Exercise requirements: Scan the material below for "computer", then return each line that contains it.

Data listing:
⟨

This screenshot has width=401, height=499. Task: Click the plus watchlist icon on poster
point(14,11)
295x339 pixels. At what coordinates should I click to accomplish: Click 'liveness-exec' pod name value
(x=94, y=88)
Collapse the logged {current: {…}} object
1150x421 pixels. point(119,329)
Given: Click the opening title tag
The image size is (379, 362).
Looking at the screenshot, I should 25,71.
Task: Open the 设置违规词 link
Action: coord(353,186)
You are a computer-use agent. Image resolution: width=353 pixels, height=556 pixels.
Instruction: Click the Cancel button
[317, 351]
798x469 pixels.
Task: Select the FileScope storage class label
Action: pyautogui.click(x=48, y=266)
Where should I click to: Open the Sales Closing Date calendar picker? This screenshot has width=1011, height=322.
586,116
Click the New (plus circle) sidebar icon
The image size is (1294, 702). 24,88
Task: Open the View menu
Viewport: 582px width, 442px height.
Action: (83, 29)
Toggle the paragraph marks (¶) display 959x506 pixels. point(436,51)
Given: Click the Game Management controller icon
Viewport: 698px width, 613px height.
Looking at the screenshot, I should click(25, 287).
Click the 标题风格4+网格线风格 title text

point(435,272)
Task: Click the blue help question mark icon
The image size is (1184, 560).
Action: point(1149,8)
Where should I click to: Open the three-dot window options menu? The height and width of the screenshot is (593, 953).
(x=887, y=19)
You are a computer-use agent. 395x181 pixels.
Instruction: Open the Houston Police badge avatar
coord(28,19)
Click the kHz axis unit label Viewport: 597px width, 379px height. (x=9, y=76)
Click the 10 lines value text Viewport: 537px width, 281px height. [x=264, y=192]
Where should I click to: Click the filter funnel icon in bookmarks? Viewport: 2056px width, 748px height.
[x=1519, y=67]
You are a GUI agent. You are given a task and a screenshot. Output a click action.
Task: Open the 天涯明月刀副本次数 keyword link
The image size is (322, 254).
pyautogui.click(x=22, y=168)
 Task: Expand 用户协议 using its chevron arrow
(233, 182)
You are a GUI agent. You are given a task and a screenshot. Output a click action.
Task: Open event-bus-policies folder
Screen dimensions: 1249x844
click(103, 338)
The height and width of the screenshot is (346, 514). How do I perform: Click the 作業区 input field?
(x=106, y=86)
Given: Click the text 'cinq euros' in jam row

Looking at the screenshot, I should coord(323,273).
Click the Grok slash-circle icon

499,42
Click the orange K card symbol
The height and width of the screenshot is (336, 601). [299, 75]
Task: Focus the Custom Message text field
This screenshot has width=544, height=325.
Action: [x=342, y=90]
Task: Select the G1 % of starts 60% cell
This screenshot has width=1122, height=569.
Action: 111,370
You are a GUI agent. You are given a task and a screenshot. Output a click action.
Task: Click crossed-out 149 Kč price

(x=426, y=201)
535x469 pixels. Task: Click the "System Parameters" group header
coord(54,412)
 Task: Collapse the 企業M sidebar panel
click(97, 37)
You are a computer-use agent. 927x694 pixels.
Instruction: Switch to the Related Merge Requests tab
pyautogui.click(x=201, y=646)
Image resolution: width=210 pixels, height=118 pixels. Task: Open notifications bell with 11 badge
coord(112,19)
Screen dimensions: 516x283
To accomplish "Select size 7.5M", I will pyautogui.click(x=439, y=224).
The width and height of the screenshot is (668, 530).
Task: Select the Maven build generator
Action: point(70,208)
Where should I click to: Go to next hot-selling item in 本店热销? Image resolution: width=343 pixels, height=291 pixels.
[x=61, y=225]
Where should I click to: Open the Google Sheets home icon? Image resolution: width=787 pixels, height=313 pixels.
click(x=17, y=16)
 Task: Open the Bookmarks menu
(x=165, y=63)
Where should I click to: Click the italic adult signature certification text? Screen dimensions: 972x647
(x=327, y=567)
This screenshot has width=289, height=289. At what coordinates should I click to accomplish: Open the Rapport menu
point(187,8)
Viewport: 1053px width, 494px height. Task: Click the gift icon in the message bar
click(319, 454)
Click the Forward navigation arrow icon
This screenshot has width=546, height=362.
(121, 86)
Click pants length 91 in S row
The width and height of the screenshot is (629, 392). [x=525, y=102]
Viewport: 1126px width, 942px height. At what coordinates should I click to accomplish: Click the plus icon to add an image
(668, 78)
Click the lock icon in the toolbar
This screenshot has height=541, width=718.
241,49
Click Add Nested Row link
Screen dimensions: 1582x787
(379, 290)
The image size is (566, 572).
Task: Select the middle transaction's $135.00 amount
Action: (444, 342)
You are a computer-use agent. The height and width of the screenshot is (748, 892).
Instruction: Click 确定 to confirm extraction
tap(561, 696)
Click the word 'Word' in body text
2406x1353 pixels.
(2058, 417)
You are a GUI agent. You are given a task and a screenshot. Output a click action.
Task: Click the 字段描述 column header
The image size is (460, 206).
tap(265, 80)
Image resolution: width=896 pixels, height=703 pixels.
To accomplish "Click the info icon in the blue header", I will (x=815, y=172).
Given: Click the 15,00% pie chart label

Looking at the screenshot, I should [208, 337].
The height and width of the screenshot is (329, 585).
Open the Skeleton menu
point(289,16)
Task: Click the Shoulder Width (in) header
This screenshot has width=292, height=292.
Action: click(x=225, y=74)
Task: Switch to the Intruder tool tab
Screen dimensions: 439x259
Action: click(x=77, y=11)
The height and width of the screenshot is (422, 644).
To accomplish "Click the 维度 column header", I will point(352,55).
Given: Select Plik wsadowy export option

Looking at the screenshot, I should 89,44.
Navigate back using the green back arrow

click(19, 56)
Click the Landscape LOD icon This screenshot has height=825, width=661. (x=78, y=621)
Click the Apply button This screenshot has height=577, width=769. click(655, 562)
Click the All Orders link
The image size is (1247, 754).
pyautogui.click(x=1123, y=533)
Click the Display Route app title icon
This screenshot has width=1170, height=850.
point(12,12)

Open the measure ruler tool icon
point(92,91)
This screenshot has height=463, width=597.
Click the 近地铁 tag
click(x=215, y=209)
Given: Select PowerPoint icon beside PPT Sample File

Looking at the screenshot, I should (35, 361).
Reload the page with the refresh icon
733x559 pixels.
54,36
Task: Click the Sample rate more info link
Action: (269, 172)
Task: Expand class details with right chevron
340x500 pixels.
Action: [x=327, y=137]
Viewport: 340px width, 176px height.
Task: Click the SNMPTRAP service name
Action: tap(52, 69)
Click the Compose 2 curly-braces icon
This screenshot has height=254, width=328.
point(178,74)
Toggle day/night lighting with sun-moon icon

⟩

Problem solution:
You are a computer-use agent. Image resolution: width=353 pixels, height=556 pixels.
You are a computer-use agent. 395x181 pixels.
You are a computer-use agent. 927x694 pixels.
You are a computer-use agent. The height and width of the screenshot is (748, 892).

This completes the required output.